> [TRECHO DA PÁGINA]:
O Homem Baile

Ofuscado

Sem a pegada que marcou época e com vocalista apenas esforçado, Dead Kennedys sofre para tocar hinos universais do hardcore no Abril Pro Rock. Fotos: Rafael Passos/Divulgação.

Com a missão de substituir Jello Biafra, Ron Greer não é culpado da performance ruim do Dead Kennedys

Com a missão de substituir Jello Biafra, Ron Greer não é culpado da performance ruim do Dead Kennedys

Diante de cerca de oito mil pessoas e numa noite repleta de atrações voltadas para o punk, hardcore e heavy metal, o Dead Kennedys comeu poeira na segunda noite do Abril Pro Rock. E olha quem nem se pode culpar o esforçado vocalista Ron “Skip” Greer, na banda desde 2008, cuja missão é ingrata: substituir o emblemático e verborrágico Jello Biafra. Não é responsabilidade de Skip tocar com precisão e sobretudo com pegada um repertório consagrado e cheio de hinos do rock, do hardcore e da juventude em todos os tempos e lugares. O caso é que parece faltar fôlego aos outros três. O baterista DH Peligro se mostra desinteressado e o baixista Klaus Flouride, membro fundador, com todo o respeito, está mais para a fila de benefícios do INSS do que para comandar uma horda de desajustados como a do Recife e arredores. Sobra para o icônico East Bay Rey segurar a onda, o que - na maior parte do tempo - é o que salva o show, além da evidente força das próprias músicas.

> [TAREFA ESCRITA]:
Escreva a continuação da resenha sobre o show do Dead Kennedys no Abril Pro Rock a partir do ponto em que ela termina. A listagem a seguir é um material à parte, sem relação com a resenha.

> [SEGMENTO DE DADOS]:
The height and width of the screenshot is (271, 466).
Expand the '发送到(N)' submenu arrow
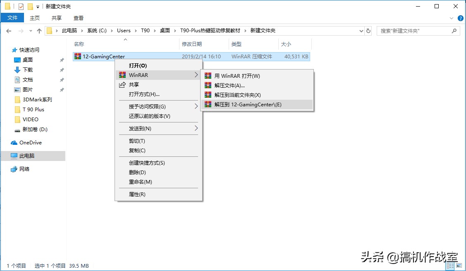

> [RESPOSTA ESCRITA]:
East Bay Ray curou o trauma do Rock In Rio

East Bay Ray curou o trauma do Rock In Rio

Ou para Ron Greer, que já entra no palco se jogando sobre o público, na sugestiva “Forward to Death”. Ele jura de pés juntos em qualquer entrevista que não tenta imitar Jello, mas na prática a conversa é outra. Desde o timbre/tom de voz, passando pela desengonçada e agitada movimentação pelo palco até chegar aos gestos, caras e bocas, absolutamente tudo lembra Jello Biafra. Não há nada de errado nisso - acontece em uma pá de bandas -, mas por que não admitir essa espécie de interpretação cover do artista original? Mesmo assim ele – e a banda como um todo - se sai bem na sensacional “MTV Get Off The Air”, com direito a um estendido solo de East Bay Ray no final, e na nem tão conhecida “Moon Over Marin”, também turbinada pelo guitarrista. Quem viu East pagando mico no Palco Sunset do Rock In Rio, em 2011 (veja aqui), se sentiu recompensado. Com todos os poréns, é o sujeito que inventou aquilo tudo, fazendo aquilo tudo bem ali, na sua frente. E isso não tem preço.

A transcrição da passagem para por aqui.